■ **DATA FOR PROCESSING**
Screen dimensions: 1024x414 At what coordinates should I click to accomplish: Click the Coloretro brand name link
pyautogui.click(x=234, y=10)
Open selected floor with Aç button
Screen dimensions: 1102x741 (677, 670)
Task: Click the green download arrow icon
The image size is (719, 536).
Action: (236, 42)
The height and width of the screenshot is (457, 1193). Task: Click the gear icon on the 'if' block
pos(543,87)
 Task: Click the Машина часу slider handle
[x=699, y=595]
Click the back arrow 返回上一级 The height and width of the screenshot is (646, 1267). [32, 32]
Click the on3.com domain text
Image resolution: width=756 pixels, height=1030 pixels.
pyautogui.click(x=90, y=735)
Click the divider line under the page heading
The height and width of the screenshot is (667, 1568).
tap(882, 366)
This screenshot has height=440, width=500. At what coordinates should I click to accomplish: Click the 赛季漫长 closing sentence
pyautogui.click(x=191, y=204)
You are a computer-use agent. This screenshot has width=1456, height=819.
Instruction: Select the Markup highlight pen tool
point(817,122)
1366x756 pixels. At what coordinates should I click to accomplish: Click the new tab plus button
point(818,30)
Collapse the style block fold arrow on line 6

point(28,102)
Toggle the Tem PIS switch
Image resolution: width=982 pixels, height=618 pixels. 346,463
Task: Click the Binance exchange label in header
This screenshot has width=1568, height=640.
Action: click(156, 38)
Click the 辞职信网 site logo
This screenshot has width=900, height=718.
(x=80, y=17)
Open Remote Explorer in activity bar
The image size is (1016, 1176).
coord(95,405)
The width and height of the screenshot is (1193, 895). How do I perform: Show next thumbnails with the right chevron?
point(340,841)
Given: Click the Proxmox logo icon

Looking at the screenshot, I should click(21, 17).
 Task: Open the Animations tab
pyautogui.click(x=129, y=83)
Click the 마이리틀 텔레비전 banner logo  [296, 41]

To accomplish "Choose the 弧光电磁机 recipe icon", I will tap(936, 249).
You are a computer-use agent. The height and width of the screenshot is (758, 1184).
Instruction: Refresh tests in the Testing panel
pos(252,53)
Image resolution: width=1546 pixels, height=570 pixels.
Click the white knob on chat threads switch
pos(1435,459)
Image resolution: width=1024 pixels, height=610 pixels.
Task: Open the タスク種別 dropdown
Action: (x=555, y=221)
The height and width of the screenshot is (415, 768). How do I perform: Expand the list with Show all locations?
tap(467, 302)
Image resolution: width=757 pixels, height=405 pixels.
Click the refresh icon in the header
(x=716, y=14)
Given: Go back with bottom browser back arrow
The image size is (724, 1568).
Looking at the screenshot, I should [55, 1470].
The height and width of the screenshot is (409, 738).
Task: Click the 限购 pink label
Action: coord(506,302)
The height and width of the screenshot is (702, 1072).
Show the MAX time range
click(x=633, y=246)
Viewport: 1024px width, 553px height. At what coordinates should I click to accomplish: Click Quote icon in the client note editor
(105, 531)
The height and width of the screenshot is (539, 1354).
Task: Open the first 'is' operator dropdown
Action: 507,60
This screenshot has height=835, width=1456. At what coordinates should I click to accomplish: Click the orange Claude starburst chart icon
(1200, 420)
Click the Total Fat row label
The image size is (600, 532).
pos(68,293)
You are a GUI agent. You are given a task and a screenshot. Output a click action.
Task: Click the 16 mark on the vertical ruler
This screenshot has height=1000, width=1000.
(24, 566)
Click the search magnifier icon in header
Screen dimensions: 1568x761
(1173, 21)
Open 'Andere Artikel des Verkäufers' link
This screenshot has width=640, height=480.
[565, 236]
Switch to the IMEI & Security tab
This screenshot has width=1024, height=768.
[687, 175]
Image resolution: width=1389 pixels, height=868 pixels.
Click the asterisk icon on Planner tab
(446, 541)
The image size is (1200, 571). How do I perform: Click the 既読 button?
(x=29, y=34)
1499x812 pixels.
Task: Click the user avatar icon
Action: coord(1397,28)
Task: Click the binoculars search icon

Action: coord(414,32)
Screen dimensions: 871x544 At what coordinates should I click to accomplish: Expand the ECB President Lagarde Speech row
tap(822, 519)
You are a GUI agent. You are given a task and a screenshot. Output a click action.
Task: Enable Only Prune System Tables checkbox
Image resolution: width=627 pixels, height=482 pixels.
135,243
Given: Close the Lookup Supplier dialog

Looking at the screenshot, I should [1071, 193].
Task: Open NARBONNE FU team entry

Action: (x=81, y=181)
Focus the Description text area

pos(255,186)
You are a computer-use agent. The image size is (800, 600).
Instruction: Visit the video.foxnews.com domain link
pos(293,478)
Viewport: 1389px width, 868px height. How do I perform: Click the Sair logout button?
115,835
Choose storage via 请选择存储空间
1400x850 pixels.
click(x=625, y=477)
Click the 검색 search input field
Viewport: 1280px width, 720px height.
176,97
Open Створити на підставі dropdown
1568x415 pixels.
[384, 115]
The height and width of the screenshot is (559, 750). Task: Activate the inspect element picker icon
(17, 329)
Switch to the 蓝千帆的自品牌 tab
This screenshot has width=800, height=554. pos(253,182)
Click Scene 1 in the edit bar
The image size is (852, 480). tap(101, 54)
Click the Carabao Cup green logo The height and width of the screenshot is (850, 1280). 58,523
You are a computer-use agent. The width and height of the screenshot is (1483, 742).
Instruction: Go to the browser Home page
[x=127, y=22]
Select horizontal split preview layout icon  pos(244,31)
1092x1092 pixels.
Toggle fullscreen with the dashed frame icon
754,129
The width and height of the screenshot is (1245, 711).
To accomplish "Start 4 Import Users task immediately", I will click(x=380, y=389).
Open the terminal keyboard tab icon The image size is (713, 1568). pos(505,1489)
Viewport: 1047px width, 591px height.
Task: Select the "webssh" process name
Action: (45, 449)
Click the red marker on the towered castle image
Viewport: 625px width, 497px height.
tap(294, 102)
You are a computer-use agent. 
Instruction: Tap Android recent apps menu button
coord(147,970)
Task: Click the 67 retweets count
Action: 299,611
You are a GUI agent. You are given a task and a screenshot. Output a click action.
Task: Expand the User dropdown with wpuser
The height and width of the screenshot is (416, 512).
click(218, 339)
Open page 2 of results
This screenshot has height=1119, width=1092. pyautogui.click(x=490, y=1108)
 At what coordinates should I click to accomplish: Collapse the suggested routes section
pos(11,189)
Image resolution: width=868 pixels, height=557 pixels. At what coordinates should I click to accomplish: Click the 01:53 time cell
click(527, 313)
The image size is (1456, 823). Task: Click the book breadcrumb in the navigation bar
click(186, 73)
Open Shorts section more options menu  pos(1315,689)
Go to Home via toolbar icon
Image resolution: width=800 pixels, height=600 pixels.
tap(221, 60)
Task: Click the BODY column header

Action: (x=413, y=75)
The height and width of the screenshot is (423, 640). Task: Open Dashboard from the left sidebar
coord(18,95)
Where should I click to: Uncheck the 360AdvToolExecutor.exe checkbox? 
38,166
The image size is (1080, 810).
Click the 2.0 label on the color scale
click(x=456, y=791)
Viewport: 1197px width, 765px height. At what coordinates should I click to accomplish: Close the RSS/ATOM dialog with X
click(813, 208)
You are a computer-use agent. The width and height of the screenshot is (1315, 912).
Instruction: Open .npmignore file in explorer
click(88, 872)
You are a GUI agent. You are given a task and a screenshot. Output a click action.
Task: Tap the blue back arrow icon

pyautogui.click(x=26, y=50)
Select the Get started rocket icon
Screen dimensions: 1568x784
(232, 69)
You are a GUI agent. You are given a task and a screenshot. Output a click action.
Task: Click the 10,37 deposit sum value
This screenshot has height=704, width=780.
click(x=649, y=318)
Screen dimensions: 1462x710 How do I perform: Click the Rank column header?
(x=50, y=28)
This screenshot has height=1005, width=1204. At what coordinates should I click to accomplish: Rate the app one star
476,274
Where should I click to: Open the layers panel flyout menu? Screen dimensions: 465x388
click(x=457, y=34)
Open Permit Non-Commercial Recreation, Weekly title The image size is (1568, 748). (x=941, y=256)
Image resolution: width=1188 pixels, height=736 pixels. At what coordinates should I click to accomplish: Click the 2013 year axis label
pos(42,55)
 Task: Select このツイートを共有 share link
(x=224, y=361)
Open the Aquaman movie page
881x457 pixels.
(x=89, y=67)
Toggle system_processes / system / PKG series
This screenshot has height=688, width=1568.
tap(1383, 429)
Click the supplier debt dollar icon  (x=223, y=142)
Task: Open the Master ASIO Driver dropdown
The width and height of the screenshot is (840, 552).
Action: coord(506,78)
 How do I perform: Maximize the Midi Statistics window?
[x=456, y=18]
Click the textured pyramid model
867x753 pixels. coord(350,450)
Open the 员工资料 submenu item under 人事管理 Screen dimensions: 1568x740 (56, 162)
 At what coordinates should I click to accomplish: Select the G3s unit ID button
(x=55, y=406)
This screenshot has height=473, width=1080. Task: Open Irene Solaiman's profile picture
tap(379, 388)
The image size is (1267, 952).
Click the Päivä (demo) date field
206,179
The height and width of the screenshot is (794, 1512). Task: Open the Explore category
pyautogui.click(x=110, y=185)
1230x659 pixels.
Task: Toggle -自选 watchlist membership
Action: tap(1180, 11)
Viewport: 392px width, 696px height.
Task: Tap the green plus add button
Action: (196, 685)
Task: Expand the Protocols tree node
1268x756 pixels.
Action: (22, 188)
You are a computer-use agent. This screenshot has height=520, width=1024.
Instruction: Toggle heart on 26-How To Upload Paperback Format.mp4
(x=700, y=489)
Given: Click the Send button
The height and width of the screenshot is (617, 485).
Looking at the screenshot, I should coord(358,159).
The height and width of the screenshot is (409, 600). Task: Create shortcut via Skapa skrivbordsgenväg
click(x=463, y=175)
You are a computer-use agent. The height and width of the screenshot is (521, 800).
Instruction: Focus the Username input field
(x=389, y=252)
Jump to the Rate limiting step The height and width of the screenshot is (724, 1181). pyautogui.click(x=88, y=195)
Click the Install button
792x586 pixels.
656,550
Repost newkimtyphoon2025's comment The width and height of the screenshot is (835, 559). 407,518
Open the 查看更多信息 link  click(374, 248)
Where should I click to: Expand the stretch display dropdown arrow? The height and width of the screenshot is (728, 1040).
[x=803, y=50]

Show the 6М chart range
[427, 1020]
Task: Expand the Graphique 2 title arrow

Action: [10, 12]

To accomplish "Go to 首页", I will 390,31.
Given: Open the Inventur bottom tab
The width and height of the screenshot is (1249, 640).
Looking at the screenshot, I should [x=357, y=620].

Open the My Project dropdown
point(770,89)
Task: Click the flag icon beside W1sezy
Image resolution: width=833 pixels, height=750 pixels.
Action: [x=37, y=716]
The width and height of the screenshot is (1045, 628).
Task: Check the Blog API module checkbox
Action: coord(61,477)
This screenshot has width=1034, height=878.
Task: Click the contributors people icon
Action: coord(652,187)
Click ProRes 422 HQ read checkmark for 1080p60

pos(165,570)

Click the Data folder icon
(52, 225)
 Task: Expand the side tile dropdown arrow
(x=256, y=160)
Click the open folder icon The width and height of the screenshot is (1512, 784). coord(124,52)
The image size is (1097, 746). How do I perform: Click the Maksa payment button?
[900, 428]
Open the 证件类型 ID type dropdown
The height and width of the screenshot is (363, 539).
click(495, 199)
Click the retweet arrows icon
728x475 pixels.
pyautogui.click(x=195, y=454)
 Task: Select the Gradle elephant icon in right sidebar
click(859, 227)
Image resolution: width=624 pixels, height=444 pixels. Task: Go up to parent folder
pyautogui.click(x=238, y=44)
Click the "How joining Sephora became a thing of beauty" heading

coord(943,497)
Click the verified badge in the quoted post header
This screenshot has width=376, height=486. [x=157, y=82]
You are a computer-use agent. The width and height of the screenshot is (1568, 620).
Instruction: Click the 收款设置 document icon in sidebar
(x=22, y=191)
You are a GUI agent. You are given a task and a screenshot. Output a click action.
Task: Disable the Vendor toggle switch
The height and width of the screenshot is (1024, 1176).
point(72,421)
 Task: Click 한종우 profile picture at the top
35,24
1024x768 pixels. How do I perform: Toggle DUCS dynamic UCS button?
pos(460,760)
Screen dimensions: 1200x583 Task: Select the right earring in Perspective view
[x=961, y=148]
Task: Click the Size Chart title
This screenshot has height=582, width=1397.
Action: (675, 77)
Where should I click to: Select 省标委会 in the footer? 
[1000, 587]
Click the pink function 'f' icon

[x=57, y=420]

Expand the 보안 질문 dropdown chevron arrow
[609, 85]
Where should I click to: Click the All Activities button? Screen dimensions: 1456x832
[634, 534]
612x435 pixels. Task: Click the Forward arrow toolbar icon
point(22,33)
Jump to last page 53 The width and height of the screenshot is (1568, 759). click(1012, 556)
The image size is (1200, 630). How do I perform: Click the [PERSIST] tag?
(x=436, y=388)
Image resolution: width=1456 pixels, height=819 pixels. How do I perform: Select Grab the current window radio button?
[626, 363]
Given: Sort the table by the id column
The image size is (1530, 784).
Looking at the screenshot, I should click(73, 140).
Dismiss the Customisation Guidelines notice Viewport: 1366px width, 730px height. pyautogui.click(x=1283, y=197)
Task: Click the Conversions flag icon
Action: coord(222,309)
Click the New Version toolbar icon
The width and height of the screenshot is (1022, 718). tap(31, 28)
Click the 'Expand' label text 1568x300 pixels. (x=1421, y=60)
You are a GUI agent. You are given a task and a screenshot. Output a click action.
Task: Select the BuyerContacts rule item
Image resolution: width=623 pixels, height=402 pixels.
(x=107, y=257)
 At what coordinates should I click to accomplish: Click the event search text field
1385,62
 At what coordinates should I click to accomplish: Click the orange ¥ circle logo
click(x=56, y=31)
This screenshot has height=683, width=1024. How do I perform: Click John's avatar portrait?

■ **WHAT YOU ARE ASKED TO DO**
Find the word "will" in the listing and copy each line that contains it.

■ **RESPONSE**
To accomplish "Choose the 弧光电磁机 recipe icon", I will tap(936, 249).
To accomplish "Start 4 Import Users task immediately", I will click(x=380, y=389).
To accomplish "Go to 首页", I will 390,31.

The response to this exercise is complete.